Did that AI system use Doja Cat records for training data?
With text, it’s possible to trick the AI to reveal its license or for it to just print the license unprompted (like Github’s CoPilot), but with music, how is anybody going to detect it?
Submitted 7 months ago by BrikoX@lemmy.zip to technology@lemmy.zip
https://www.theverge.com/2024/5/17/24158887/sony-music-ai-training-letter
Did that AI system use Doja Cat records for training data?
With text, it’s possible to trick the AI to reveal its license or for it to just print the license unprompted (like Github’s CoPilot), but with music, how is anybody going to detect it?
What’s the point of posting that “anti commercial ai license” on every comment? It’d be so easy to filter it out of a training dataset. Or am I missing something?
It’s dead easy. Yet github didn’t do it when training copilot and are now sued because of it.
It is also easy to build a database of copyrighted material and check that revealed training data marches it. The copyright licence doesn’t necessarily need to be attached. It just makes it easier to spot.
Also, what are you arguing here? That because copyright is easy to ignore, it should be or that it’s pointless? Is that the advice you’d give anybody else too? “You know what Disney, everyone ignores copyright, so why not make everything public domain?”

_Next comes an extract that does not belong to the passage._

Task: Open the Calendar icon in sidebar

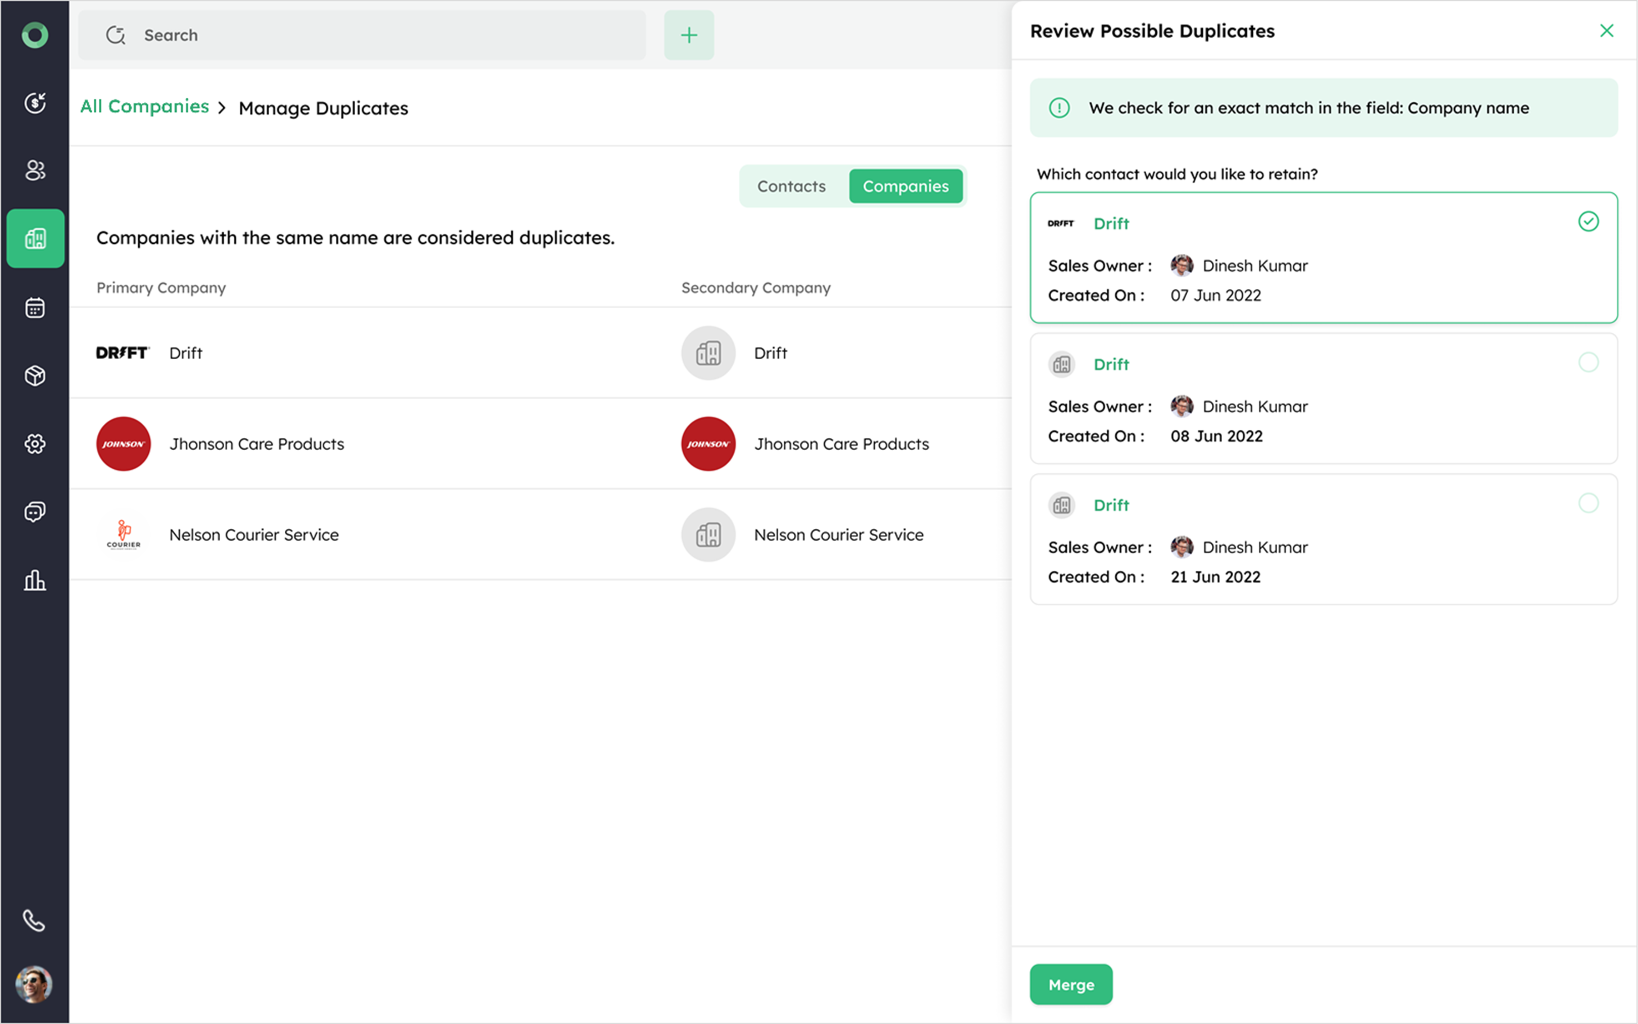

Maybe musicians might end every song with some magic words that stop people using it.
This feels like one of those Ford Pinto moments, where the accountants and lawyers got together and determined there was a larger profit margin to take the path less traveled
ninjabard@lemmy.world 7 months ago
This creative commons thing popping up to combat AI has about the same energy as those Facebook posts stating “I do not give my permission…”
bitfucker@programming.dev 7 months ago
Words can be copyrighted and licensed. Otherwise books and scientific journals protection are also meaningless. What some commenters do is just stating that their content is licensed under a certain term in the addition of whatever else the EULA/ToS for the service imposed on, provided there is no conflict.